[Opening Recorded data section]
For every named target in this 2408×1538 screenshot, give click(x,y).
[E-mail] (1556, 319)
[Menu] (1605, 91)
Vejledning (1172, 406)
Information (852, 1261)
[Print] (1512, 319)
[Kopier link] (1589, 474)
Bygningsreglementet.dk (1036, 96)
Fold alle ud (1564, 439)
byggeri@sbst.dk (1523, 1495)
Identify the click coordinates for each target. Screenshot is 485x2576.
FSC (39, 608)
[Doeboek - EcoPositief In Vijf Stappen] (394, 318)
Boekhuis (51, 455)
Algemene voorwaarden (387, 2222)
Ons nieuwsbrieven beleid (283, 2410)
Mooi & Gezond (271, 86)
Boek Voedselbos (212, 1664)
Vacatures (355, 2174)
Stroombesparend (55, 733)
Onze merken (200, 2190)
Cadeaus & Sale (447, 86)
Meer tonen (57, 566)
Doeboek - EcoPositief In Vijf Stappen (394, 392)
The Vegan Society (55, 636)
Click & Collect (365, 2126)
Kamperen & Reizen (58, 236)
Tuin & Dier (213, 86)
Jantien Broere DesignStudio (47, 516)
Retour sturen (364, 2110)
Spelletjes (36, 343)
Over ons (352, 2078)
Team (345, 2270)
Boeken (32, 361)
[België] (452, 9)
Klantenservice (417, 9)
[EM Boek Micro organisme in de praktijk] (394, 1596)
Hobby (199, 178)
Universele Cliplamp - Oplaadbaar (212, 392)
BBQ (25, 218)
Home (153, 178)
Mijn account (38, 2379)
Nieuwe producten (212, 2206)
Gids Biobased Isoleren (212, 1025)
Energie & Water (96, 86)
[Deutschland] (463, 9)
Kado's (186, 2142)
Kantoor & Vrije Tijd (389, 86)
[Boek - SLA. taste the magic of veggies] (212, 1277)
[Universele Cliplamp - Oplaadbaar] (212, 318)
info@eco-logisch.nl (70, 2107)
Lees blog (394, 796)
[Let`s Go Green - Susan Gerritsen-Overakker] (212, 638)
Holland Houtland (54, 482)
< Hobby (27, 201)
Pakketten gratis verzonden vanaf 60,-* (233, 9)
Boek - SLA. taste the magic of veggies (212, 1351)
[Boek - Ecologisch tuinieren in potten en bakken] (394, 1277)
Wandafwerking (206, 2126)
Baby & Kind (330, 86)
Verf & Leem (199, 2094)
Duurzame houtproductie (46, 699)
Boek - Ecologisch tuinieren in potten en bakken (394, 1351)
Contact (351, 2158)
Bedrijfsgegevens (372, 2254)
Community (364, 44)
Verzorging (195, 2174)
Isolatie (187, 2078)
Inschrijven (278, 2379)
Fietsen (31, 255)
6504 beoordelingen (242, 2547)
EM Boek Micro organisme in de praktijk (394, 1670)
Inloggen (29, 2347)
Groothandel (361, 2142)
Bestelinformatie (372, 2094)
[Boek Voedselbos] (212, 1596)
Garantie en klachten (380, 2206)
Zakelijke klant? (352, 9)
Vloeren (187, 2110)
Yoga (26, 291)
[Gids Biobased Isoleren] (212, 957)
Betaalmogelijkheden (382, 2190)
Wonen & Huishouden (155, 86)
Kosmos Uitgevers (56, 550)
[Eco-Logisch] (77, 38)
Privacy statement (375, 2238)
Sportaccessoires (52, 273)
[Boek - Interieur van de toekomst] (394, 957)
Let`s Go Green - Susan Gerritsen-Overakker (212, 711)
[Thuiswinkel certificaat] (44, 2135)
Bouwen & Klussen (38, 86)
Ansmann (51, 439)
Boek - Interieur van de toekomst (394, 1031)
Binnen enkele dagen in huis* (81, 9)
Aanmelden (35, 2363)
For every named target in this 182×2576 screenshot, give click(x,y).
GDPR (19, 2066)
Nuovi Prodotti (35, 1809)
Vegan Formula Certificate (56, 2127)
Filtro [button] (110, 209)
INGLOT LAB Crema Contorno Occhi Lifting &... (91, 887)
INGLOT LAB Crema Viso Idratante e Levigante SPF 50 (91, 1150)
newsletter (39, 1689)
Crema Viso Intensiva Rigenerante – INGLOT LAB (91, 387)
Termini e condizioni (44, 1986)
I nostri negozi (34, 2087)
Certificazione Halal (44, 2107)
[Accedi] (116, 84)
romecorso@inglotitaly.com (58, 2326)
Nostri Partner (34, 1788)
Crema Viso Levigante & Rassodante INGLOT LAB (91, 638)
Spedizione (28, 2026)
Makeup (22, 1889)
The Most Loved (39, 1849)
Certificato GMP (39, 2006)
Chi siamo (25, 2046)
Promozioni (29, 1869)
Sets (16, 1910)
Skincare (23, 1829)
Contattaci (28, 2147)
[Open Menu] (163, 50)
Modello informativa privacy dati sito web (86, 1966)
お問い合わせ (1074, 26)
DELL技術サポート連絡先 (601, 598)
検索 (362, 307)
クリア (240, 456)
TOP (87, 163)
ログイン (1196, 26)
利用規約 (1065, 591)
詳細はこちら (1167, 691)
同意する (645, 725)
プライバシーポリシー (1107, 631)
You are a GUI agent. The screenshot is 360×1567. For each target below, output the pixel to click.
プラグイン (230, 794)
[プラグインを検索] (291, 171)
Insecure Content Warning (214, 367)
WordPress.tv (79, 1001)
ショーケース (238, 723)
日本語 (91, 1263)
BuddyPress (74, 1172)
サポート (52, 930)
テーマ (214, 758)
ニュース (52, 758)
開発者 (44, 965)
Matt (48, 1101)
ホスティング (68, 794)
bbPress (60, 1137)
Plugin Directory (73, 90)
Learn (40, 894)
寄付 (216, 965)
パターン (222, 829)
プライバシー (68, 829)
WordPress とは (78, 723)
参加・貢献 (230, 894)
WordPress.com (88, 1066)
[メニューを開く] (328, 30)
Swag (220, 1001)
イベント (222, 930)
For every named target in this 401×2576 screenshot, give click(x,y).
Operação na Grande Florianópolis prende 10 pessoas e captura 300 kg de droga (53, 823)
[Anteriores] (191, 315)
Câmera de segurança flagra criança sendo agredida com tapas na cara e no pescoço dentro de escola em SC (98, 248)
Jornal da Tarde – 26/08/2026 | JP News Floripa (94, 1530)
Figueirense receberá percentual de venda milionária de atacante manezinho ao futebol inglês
[Closing Recorded data section]
Problem details. Write down the entries above again. Copy them word for word.

Result.
For every named target in this 2408×1538 screenshot, give click(x,y).
[E-mail] (1556, 319)
[Menu] (1605, 91)
Vejledning (1172, 406)
Information (852, 1261)
[Print] (1512, 319)
[Kopier link] (1589, 474)
Bygningsreglementet.dk (1036, 96)
Fold alle ud (1564, 439)
byggeri@sbst.dk (1523, 1495)
Identify the click coordinates for each target. Screenshot is 485x2576.
FSC (39, 608)
[Doeboek - EcoPositief In Vijf Stappen] (394, 318)
Boekhuis (51, 455)
Algemene voorwaarden (387, 2222)
Ons nieuwsbrieven beleid (283, 2410)
Mooi & Gezond (271, 86)
Boek Voedselbos (212, 1664)
Vacatures (355, 2174)
Stroombesparend (55, 733)
Onze merken (200, 2190)
Cadeaus & Sale (447, 86)
Meer tonen (57, 566)
Doeboek - EcoPositief In Vijf Stappen (394, 392)
The Vegan Society (55, 636)
Click & Collect (365, 2126)
Kamperen & Reizen (58, 236)
Tuin & Dier (213, 86)
Jantien Broere DesignStudio (47, 516)
Retour sturen (364, 2110)
Spelletjes (36, 343)
Over ons (352, 2078)
Team (345, 2270)
Boeken (32, 361)
[België] (452, 9)
Klantenservice (417, 9)
[EM Boek Micro organisme in de praktijk] (394, 1596)
Hobby (199, 178)
Universele Cliplamp - Oplaadbaar (212, 392)
BBQ (25, 218)
Home (153, 178)
Mijn account (38, 2379)
Nieuwe producten (212, 2206)
Gids Biobased Isoleren (212, 1025)
Energie & Water (96, 86)
[Deutschland] (463, 9)
Kado's (186, 2142)
Kantoor & Vrije Tijd (389, 86)
[Boek - SLA. taste the magic of veggies] (212, 1277)
[Universele Cliplamp - Oplaadbaar] (212, 318)
info@eco-logisch.nl (70, 2107)
Lees blog (394, 796)
[Let`s Go Green - Susan Gerritsen-Overakker] (212, 638)
Holland Houtland (54, 482)
< Hobby (27, 201)
Pakketten gratis verzonden vanaf 60,-* (233, 9)
Boek - SLA. taste the magic of veggies (212, 1351)
[Boek - Ecologisch tuinieren in potten en bakken] (394, 1277)
Wandafwerking (206, 2126)
Baby & Kind (330, 86)
Verf & Leem (199, 2094)
Duurzame houtproductie (46, 699)
Boek - Ecologisch tuinieren in potten en bakken (394, 1351)
Contact (351, 2158)
Bedrijfsgegevens (372, 2254)
Community (364, 44)
Verzorging (195, 2174)
Isolatie (187, 2078)
Inschrijven (278, 2379)
Fietsen (31, 255)
6504 beoordelingen (242, 2547)
EM Boek Micro organisme in de praktijk (394, 1670)
Inloggen (29, 2347)
Groothandel (361, 2142)
Bestelinformatie (372, 2094)
[Boek Voedselbos] (212, 1596)
Garantie en klachten (380, 2206)
Zakelijke klant? (352, 9)
Vloeren (187, 2110)
Yoga (26, 291)
[Gids Biobased Isoleren] (212, 957)
Betaalmogelijkheden (382, 2190)
Wonen & Huishouden (155, 86)
Kosmos Uitgevers (56, 550)
[Eco-Logisch] (77, 38)
Privacy statement (375, 2238)
Sportaccessoires (52, 273)
[Boek - Interieur van de toekomst] (394, 957)
Let`s Go Green - Susan Gerritsen-Overakker (212, 711)
[Thuiswinkel certificaat] (44, 2135)
Bouwen & Klussen (38, 86)
Ansmann (51, 439)
Boek - Interieur van de toekomst (394, 1031)
Binnen enkele dagen in huis* (81, 9)
Aanmelden (35, 2363)
For every named target in this 182×2576 screenshot, give click(x,y).
GDPR (19, 2066)
Nuovi Prodotti (35, 1809)
Vegan Formula Certificate (56, 2127)
Filtro [button] (110, 209)
INGLOT LAB Crema Contorno Occhi Lifting &... (91, 887)
INGLOT LAB Crema Viso Idratante e Levigante SPF 50 (91, 1150)
newsletter (39, 1689)
Crema Viso Intensiva Rigenerante – INGLOT LAB (91, 387)
Termini e condizioni (44, 1986)
I nostri negozi (34, 2087)
Certificazione Halal (44, 2107)
[Accedi] (116, 84)
romecorso@inglotitaly.com (58, 2326)
Nostri Partner (34, 1788)
Crema Viso Levigante & Rassodante INGLOT LAB (91, 638)
Spedizione (28, 2026)
Makeup (22, 1889)
The Most Loved (39, 1849)
Certificato GMP (39, 2006)
Chi siamo (25, 2046)
Promozioni (29, 1869)
Sets (16, 1910)
Skincare (23, 1829)
Contattaci (28, 2147)
[Open Menu] (163, 50)
Modello informativa privacy dati sito web (86, 1966)
お問い合わせ (1074, 26)
DELL技術サポート連絡先 (601, 598)
検索 (362, 307)
クリア (240, 456)
TOP (87, 163)
ログイン (1196, 26)
利用規約 (1065, 591)
詳細はこちら (1167, 691)
同意する (645, 725)
プライバシーポリシー (1107, 631)
You are a GUI agent. The screenshot is 360×1567. For each target below, output the pixel to click.
プラグイン (230, 794)
[プラグインを検索] (291, 171)
Insecure Content Warning (214, 367)
WordPress.tv (79, 1001)
ショーケース (238, 723)
日本語 (91, 1263)
BuddyPress (74, 1172)
サポート (52, 930)
テーマ (214, 758)
ニュース (52, 758)
開発者 (44, 965)
Matt (48, 1101)
ホスティング (68, 794)
bbPress (60, 1137)
Plugin Directory (73, 90)
Learn (40, 894)
寄付 (216, 965)
パターン (222, 829)
プライバシー (68, 829)
WordPress とは (78, 723)
参加・貢献 (230, 894)
WordPress.com (88, 1066)
[メニューを開く] (328, 30)
Swag (220, 1001)
イベント (222, 930)
For every named target in this 401×2576 screenshot, give click(x,y).
Operação na Grande Florianópolis prende 10 pessoas e captura 300 kg de droga (53, 823)
[Anteriores] (191, 315)
Câmera de segurança flagra criança sendo agredida com tapas na cara e no pescoço dentro de escola em SC (98, 248)
Jornal da Tarde – 26/08/2026 | JP News Floripa (94, 1530)
Figueirense receberá percentual de venda milionária de atacante manezinho ao futebol inglês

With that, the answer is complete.